I didn’t care about any of that now. I was just hot as hell for him and desperate to see how far I could push him. All I wanted was to watch Henri struggle and beg as I tormented him until his release would be as much pain as pleasure. I wanted to punish him, and he deserved it. He’d known the rules, and he’d broken them. I could send him away without a cent. I could choke the life from him, but I wasn’t going to do either of those things. I was going to keep him right here and use him for exactly what I needed, over and over until our time together was up.
“Brace yourself,” I warned him.
“Remy, please.”
The desperation in his voice only made me harder. I slapped my belt against his ass. The blow was nowhere near as hard as it could have been, but he cried out, trying to scramble away from me. I seized hold of his hip, squeezing hard, knowing I would leave bruises there.
“Hurts so much,” he whimpered.
“Good. Maybe it will teach you a lesson.”
I brought the belt down again on his other cheek. He flinched, but he didn’t try to escape.
“That’s better. You can take this. You chose to disobey me, so take the consequences.”
“I’m sorry. I’m so sorry. I don’t… I can’t…”
I laid the belt across his ass even harder. He cried out again, the sound full of anguish, yet he couldn’t keep his hips still. I reached underneath him. As I suspected, his cock was rock hard and leaking. “You want this, don’t you?”
He whined pitifully.
“You knew what would happen. You knew I would find out you’d been in my office and that I’d give you what you longed for.”
“I… No!”
I spanked him again. “Don’t lie to me.”
“I didn’t want to get caught, but I…”
“What?” I asked, setting my belt down and digging my fingers into his ass, squeezing hard as he squirmed, trying to get away. I loved seeing his ass red from my blows and feeling the heat of his abused skin.
“When you… said you would punish me I… I imagined this, and…”
I slapped his ass with my hand. “I told you to tell me everything, and I meant it.”

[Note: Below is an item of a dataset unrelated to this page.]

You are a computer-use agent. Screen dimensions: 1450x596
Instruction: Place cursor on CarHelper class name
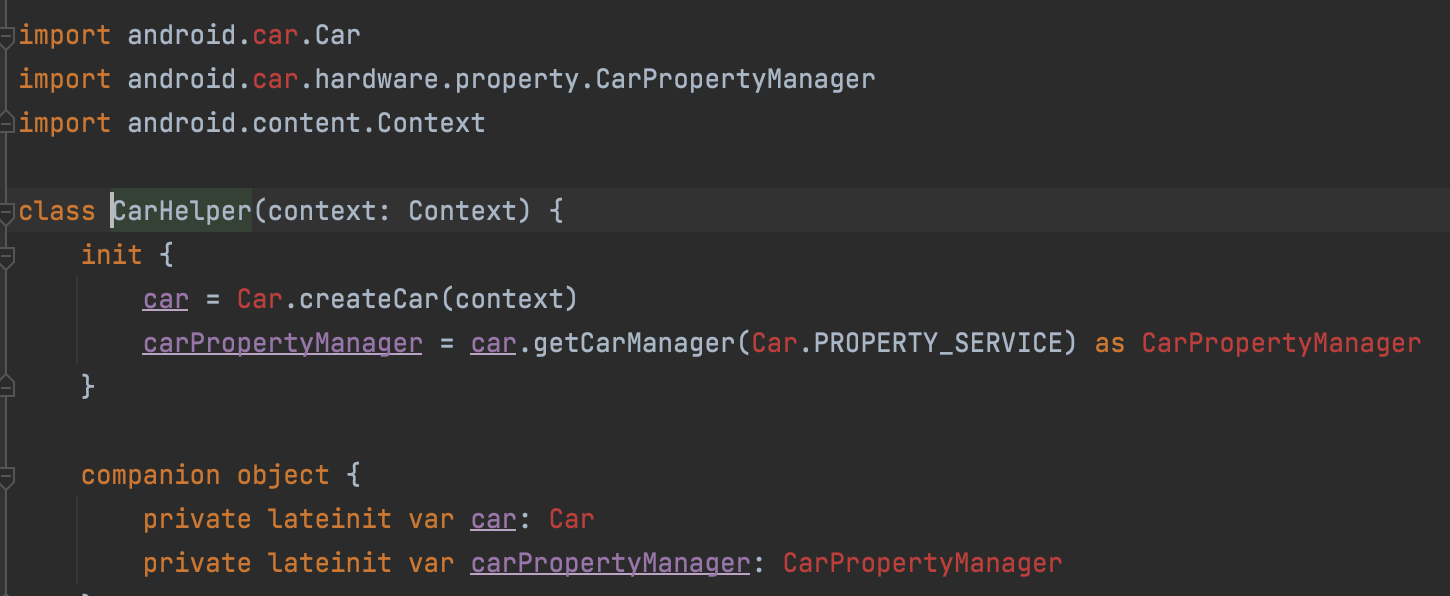[181, 211]
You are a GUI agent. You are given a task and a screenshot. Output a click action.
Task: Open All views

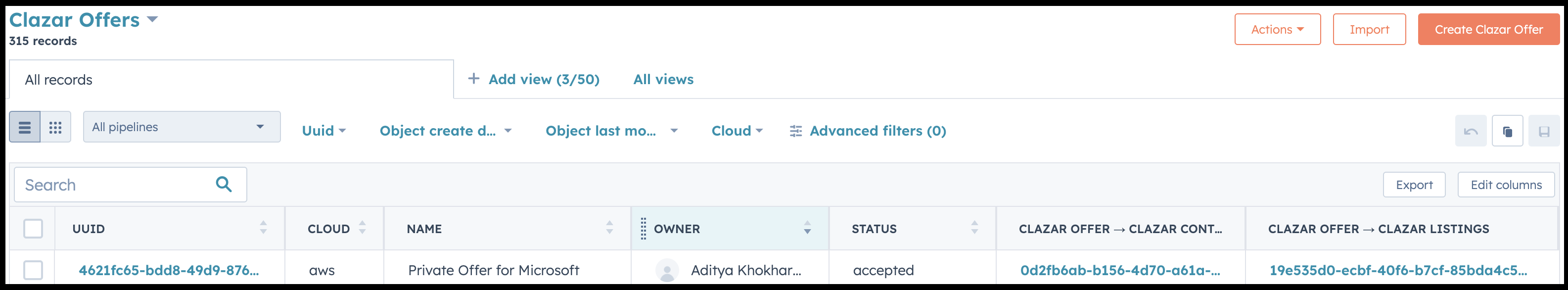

“I wondered if I would like it. I wondered how it would feel. I wanted… I wanted you to spank me.”
I used my hand to smack his ass again and again until he was whimpering and begging for me to stop. His ass was so red, so hot. I pulled his cheeks apart and bent, running my tongue over his hole. He cried out then just like he had from the pain.
I blew warm breath up and down his crack, making him shiver. “Don’t come.”
“Please. Please I can’t. It’s too much.”
“You should have thought of that before you broke into my office.”
“Sorry. I’m so sorry. Please.”
I spanked him again before opening his ass so I could give him my tongue, pushing it in deep. He pushed back against me, trying to get more, but I held him still, tormenting and tasting him until I was so hard I had to have him.
He was sobbing now, desperate to come. I circled his cock with my hand, giving him light, teasing strokes. Precum ran freely from his slit. I squeezed the base, holding him back as I bent over him and whispered in his ear. “I’m going to fuck you now, and you’re still not going to come until I tell you to.”
He sobbed harder, muttering nonsense words, but I knew he was begging me to let him give into his need. I wouldn’t. I was going to draw this out as long as I could.
I let go of him and reached for the lube. Then I slicked myself up, knelt behind him, and traced his crack with the tip of my cock, teasing him as I squeezed his sore ass cheeks. His struggles only made me grip him harder, and the sound he made as I pushed my dick inside him was hypnotizing. Pain and pleasure were so exquisitely mixed in what was neither a scream nor a groan but something primal I felt all the way to my core.
26
Henri
I no longer knew if I wanted to fight Remington or submit utterly to what he was doing. I couldn’t tell the difference between pain and ecstasy anymore. My ass throbbed from the spanking, and his rough thrusts made me burn, but I was so needy, so ready to come. The sound of his rough breathing, the knowledge of how turned on he was, how much he needed to control me was intoxicating.
I wouldn’t have stopped him if I could. I wanted every minute of it. I wanted to know how far he would go, how severe my punishment would be.
Would he let me come soon? Would I survive if he didn’t?
He drove into me without mercy, pressing against my ass, but the pain diminished the longer he was inside me, and it was all I could do to hold back. “Close. I’m so close.”
“No,” he growled. “Not until I say. I own your body. I choose what happens to it.”
Jesus, why was that so hot? I didn’t really want to lose control of myself like that, did I? I’d fought so long and so hard. I’d taken care of my mother, and I’d tried to take care of all the debt I was left with. I’d refused help from anyone until I was so desperate I’d taken my cousin up on his offer, but was I really in control of myself out there on the street? At least with Remington I was making a conscious choice to give myself to him, and he could’ve done so much worse than edge me until I was nearly out of my mind.